Sangdaedŭng of Silla
- In office 647–654?
- Monarch: Jindeok
- Preceded by: Bidam
- Succeeded by: Kŭm Kang

Personal details
- Born: 577?
- Died: 686?

Korean name
- Hangul: 알천
- Hanja: 閼川
- RR: Alcheon
- MR: Alch'ŏn

= Alch'ŏn =

Silla politician (fl. 6th–7th centuries)

Kim Alch'ŏn (aka So Alch'ŏn, 577?–686?) was a Silla politician who served as a general during Queen Seondeok's reign, and as Sangdaedŭng from 647 to 654, during Queen Jindeok's reign. He was the first politician to serve in Silla's highest military and political office, respectively.

==Birth and Ancestry==
Little is known about Alch'ŏn's early life and ancestry. The genealogy book of the Jinju So clan suggests that Alch'ŏn was born in 577 in Saryang-bu, Gyeongju, and died in 686. According to genealogy records Alch'ŏn was also the 25th great-grandson of So Bŏldori, who was a chief from Saro-guk, and the 14th great-grandson of King Adalla of Silla.

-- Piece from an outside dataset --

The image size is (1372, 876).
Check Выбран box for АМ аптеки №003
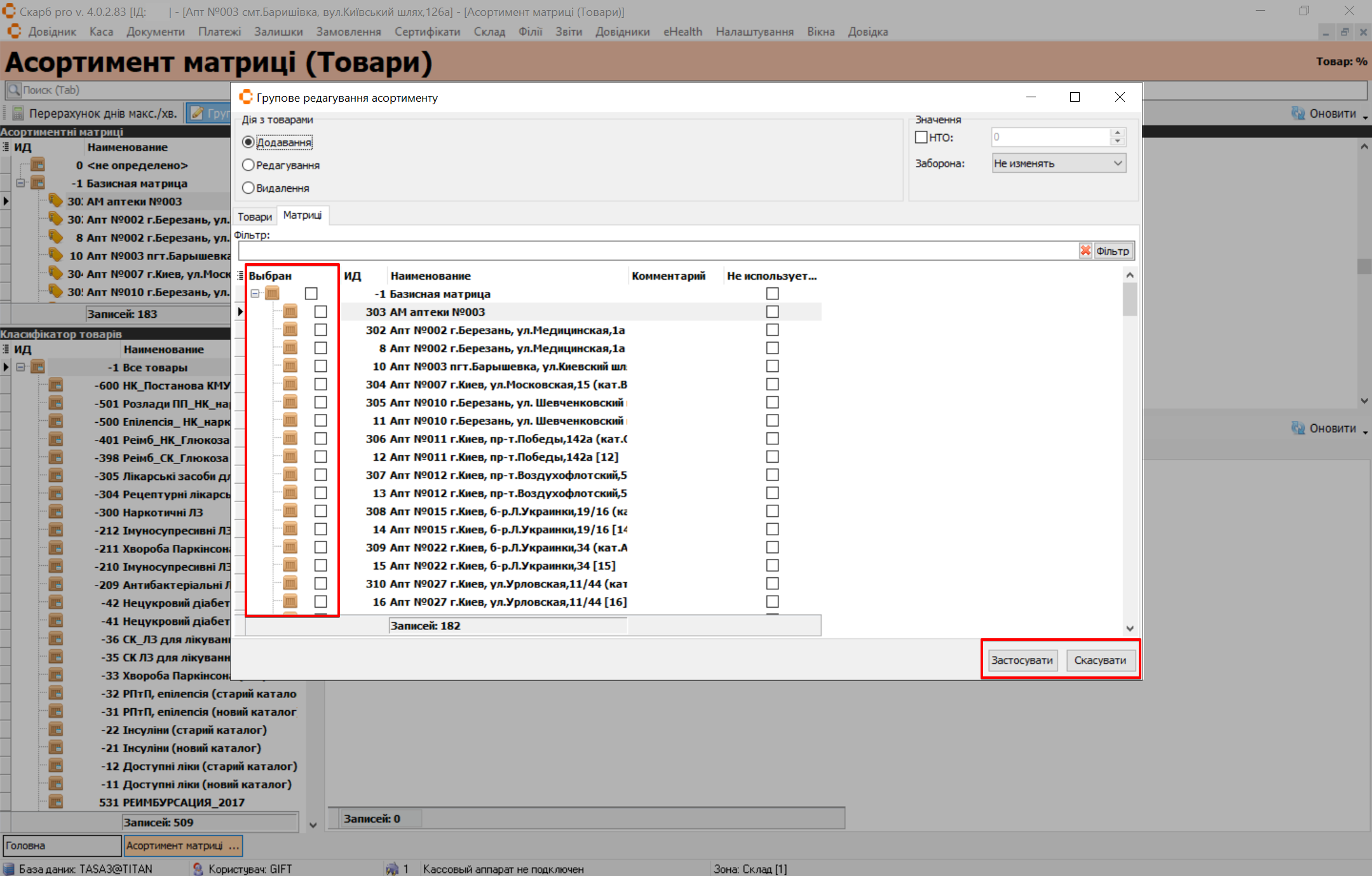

A famous legend about Alch'ŏn's bravery relates that once, Alcheon was out in the forest together with the other hwarangs. Suddenly, a tiger appeared and was about to attack them. The Hwarangs were terrified and started to panic, but Alcheon just smiled and attacked the tiger alone and killed it with his bare hands.

==Career==
In 636, Alch'ŏn, who was then a general, received orders from Queen Seondeok to drive off the Baekje forces in Yeoguen-gok. Alch'ŏn and his 500 men ambushed and decimated Baekje general Uso's invading force near Doksan Fortress. Alch'ŏn was promoted as the Grand General of Silla the following year. In early 638, Alch'ŏn repelled invading Goguryeo forces outside Chiljungseong Fortress, capturing and killing numerous enemy soldiers.

Despite his victories against both Baekje and Goguryeo forces, no records of his career as the Grand General of Silla after the 638 battle of Chiljungseong Fortress appear in historical sources. Thus, historians have speculated that Silla's failures during Uija of Baekje's 642 campaign may have led to his removal from his military position.

In early 647, Bidam, who was then the Sangdaedŭng of Silla, launched a rebellion against Queen Seondeok. Bidam rallied the nobility, arguing that a woman was unfit for the position of a monarch. Nevertheless, Alch'ŏn remained loyal to the throne, and the rebellion was suppressed under the leadership of Kim Yu-sin. Seondeok's death during the rebellion led to the coronation of Queen Jindeok. Possibly seeking a figure who would satisfy the Silla nobles, Jindeok immediately appointed Alch'ŏn, who was a jingol noble from birth, as Bidam's successor.

The Seonggol lineage, which had been in a lack of a male heir since the death of Jinpyeong, came to a complete end with Queen Jindeok's death in 654. With no Seonggol heirs to inherit the throne, the Hwabaek Council offered Alch'ŏn the position of king regent by procedure. However, Alch'ŏn declined the offer on account of his "old age" and "lack of virtue"; he instead endorsed Kim Ch'un-ch'u, who would later assume the throne as King Muyeol of Silla.

No historical accounts of Alch'ŏn after his endorsement of Kim Ch'un-ch'u exist. It is assumed that he resigned from his position as Sangdaedŭng in 655 upon Kŭm Kang's appointment as his successor.

==Popular culture==
- Portrayed by Lee Seung-hyo in the 2009 MBC TV series Queen Seondeok.
- Portrayed by Im Hyuk in the 2012–2013 KBS1 TV series Dream of the Emperor.